> DIRECTION 1: Quote the listing further down from the line with "Where should I" through the end of that listing, including both the first and last lines, and leave the pictures out of your answer.

═════ EXTRACT

JUnitBenchmarks:

Tutorial

Quick start

There are two key elements of JUnitBenchmarks to master: annotations and global system properties. Luckily, most of these are optional and only required if one wants to achieve some specific goal.

Turning your JUnit4 tests into benchmarks

The assumption is your benchmark is already a JUnit4 test. For example, let's say your test class looks like this:

    public class MyTest {
      @Test
      public void twentyMillis() throws Exception {
        Thread.sleep(20);
      }
    }

To turn it into a benchmark, you must add a JUnit4 rule that tells JUnit runners to attach benchmarking code to your tests. Adding such a rule is easy, just add a field, like so (import statements omitted):

    public class MyTest {
      @Rule
      public TestRule benchmarkRun = new BenchmarkRule();

      @Test
      public void twentyMillis() throws Exception {
        Thread.sleep(20);
      }
    }

Alternatively, your test class can extend AbstractBenchmark, which declares this field for you:

    public class MyTest extends AbstractBenchmark {
      @Test
      public void twentyMillis() throws Exception {
        Thread.sleep(20);
      }
    }

When you run this test using any JUnit4 runner, it is already a benchmark and the results will be printed to the console. Note the test's execution time in Eclipse, for example:

Eclipse JUnit View with JUnitBenchmarks tests

It is much larger than the sleep interval we set in the sleep method. It is so because benchmarks are repeated multiple times to get a better estimation of the actual average execution time of the tested method. The message printed to the console contains the details for this particular example:

MyTest.twentyMillis: [measured 10 out of 15 rounds]
 round: 0.02 [+- 0.00], round.gc: 0.00 [+- 0.00], GC.calls: 0, GC.time: 0.00, time.total: 0.32, time.warmup: 0.12, time.bench: 0.20

The test was therefore repeated 15 times: 5 initial warmup rounds were discarded (to give the JVM a chance to optimize the code), for the 10 following rounds the execution time was measured and contributed to the average called round, which is exactly 0.02 seconds or 20 milliseconds. Additional information includes the number of times garbage collector was called and the time spent inside garbage collection.

══════════

> DIRECTION 2: Print the JUnitBenchmarks tutorial above word for word.

═════ PROVIDED RECORDS

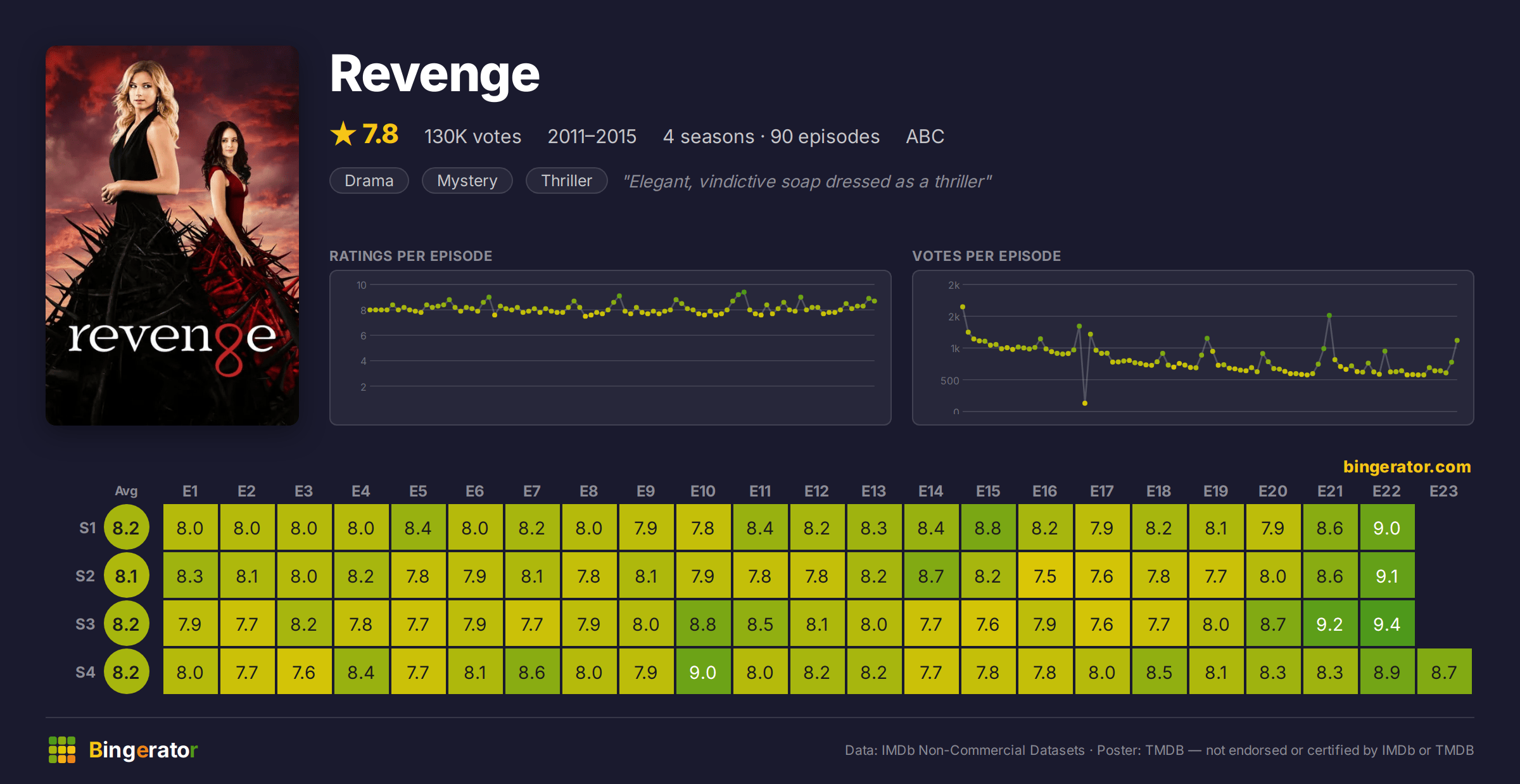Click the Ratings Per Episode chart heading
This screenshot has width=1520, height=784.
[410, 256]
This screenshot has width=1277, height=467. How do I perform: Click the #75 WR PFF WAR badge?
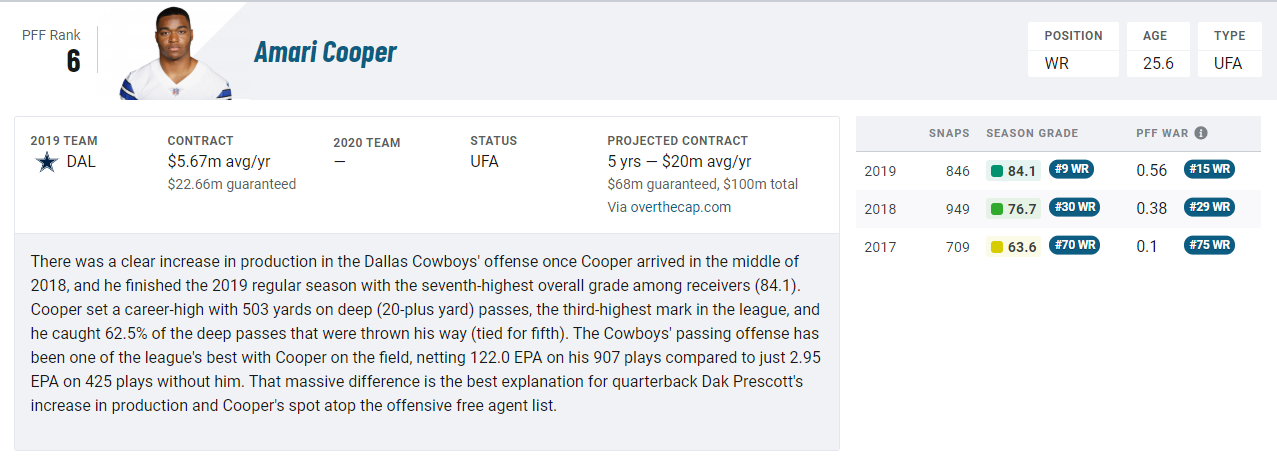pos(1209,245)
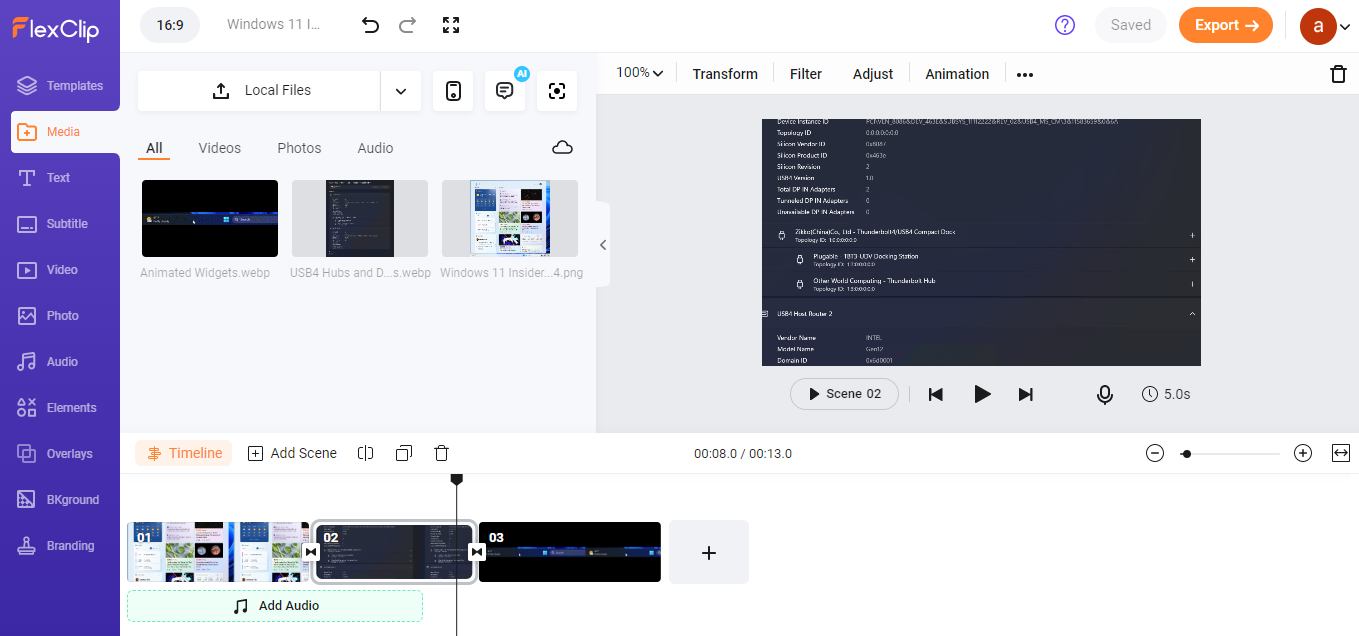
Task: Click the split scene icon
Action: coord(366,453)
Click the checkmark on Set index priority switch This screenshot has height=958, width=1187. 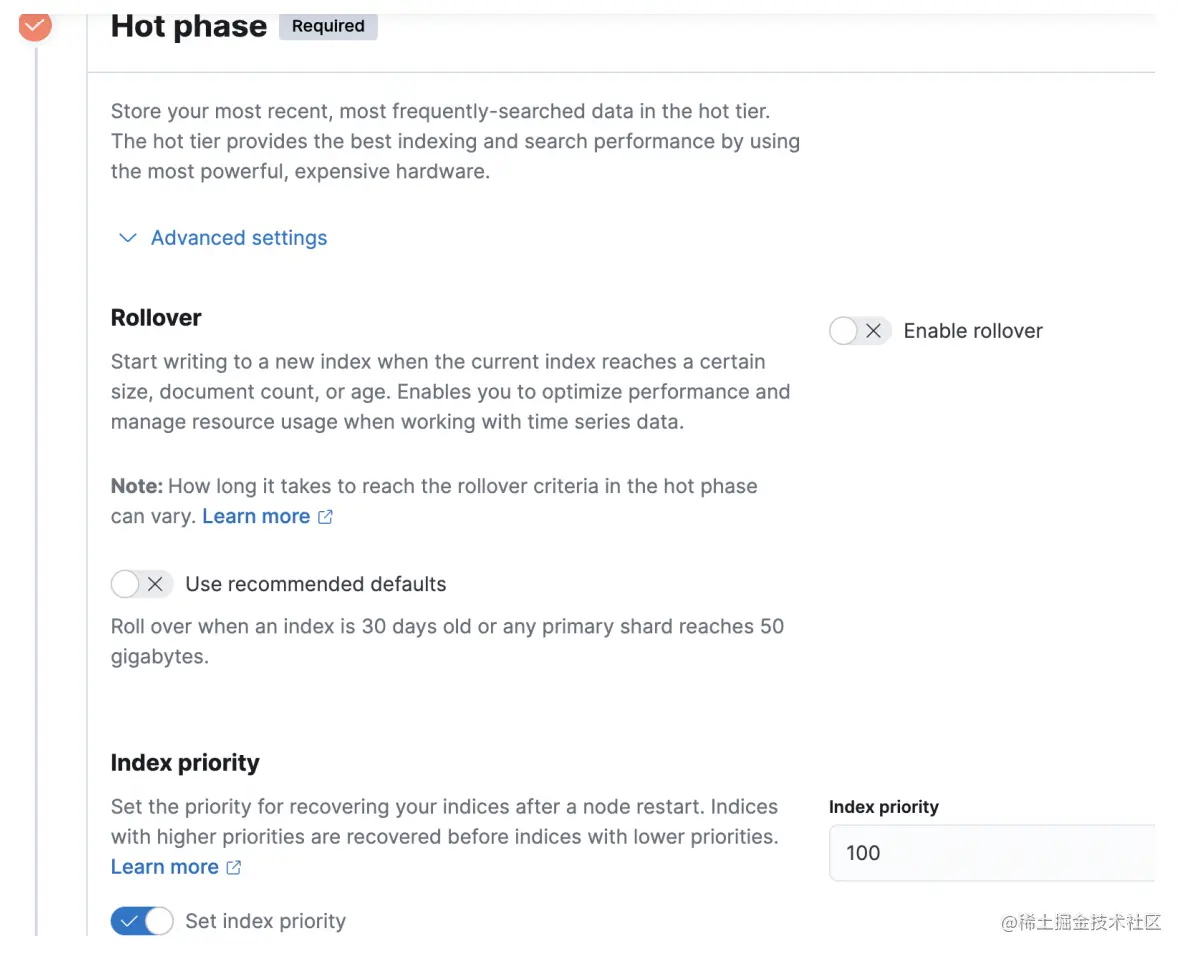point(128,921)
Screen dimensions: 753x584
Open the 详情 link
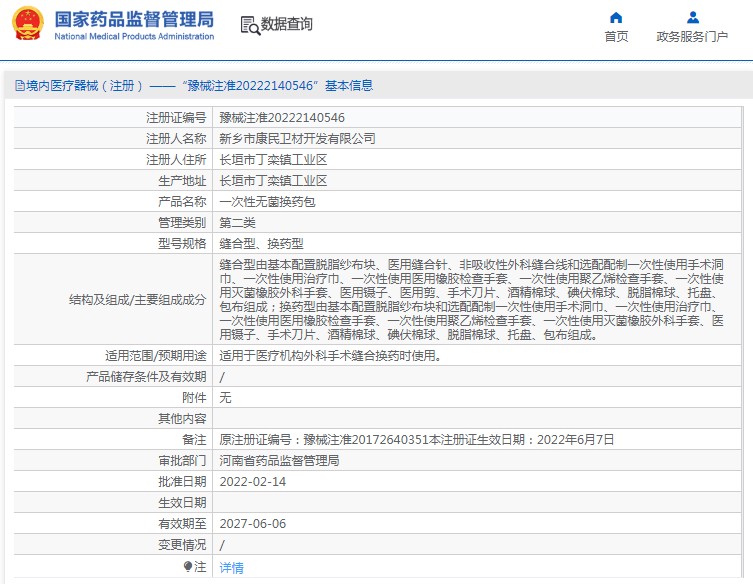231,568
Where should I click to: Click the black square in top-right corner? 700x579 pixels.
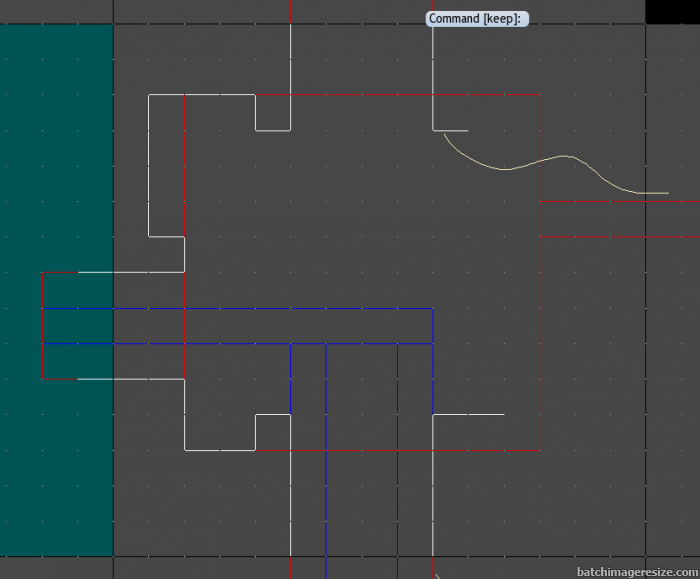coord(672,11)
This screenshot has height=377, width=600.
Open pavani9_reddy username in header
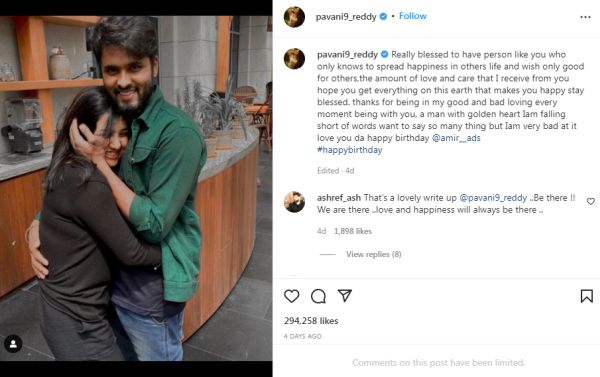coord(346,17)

══════════

> EXERCISE ANSWER 1:
Where should I click to: Click the black square in top-right corner? 700x579 pixels.
coord(672,11)
This screenshot has height=377, width=600.
Open pavani9_reddy username in header
coord(346,17)

> EXERCISE ANSWER 2:
JUnitBenchmarks:

Tutorial

Quick start

There are two key elements of JUnitBenchmarks to master: annotations and global system properties. Luckily, most of these are optional and only required if one wants to achieve some specific goal.

Turning your JUnit4 tests into benchmarks

The assumption is your benchmark is already a JUnit4 test. For example, let's say your test class looks like this:

    public class MyTest {
      @Test
      public void twentyMillis() throws Exception {
        Thread.sleep(20);
      }
    }

To turn it into a benchmark, you must add a JUnit4 rule that tells JUnit runners to attach benchmarking code to your tests. Adding such a rule is easy, just add a field, like so (import statements omitted):

    public class MyTest {
      @Rule
      public TestRule benchmarkRun = new BenchmarkRule();

      @Test
      public void twentyMillis() throws Exception {
        Thread.sleep(20);
      }
    }

Alternatively, your test class can extend AbstractBenchmark, which declares this field for you:

    public class MyTest extends AbstractBenchmark {
      @Test
      public void twentyMillis() throws Exception {
        Thread.sleep(20);
      }
    }

When you run this test using any JUnit4 runner, it is already a benchmark and the results will be printed to the console. Note the test's execution time in Eclipse, for example:

Eclipse JUnit View with JUnitBenchmarks tests

It is much larger than the sleep interval we set in the sleep method. It is so because benchmarks are repeated multiple times to get a better estimation of the actual average execution time of the tested method. The message printed to the console contains the details for this particular example:

MyTest.twentyMillis: [measured 10 out of 15 rounds]
 round: 0.02 [+- 0.00], round.gc: 0.00 [+- 0.00], GC.calls: 0, GC.time: 0.00, time.total: 0.32, time.warmup: 0.12, time.bench: 0.20

The test was therefore repeated 15 times: 5 initial warmup rounds were discarded (to give the JVM a chance to optimize the code), for the 10 following rounds the execution time was measured and contributed to the average called round, which is exactly 0.02 seconds or 20 milliseconds. Additional information includes the number of times garbage collector was called and the time spent inside garbage collection.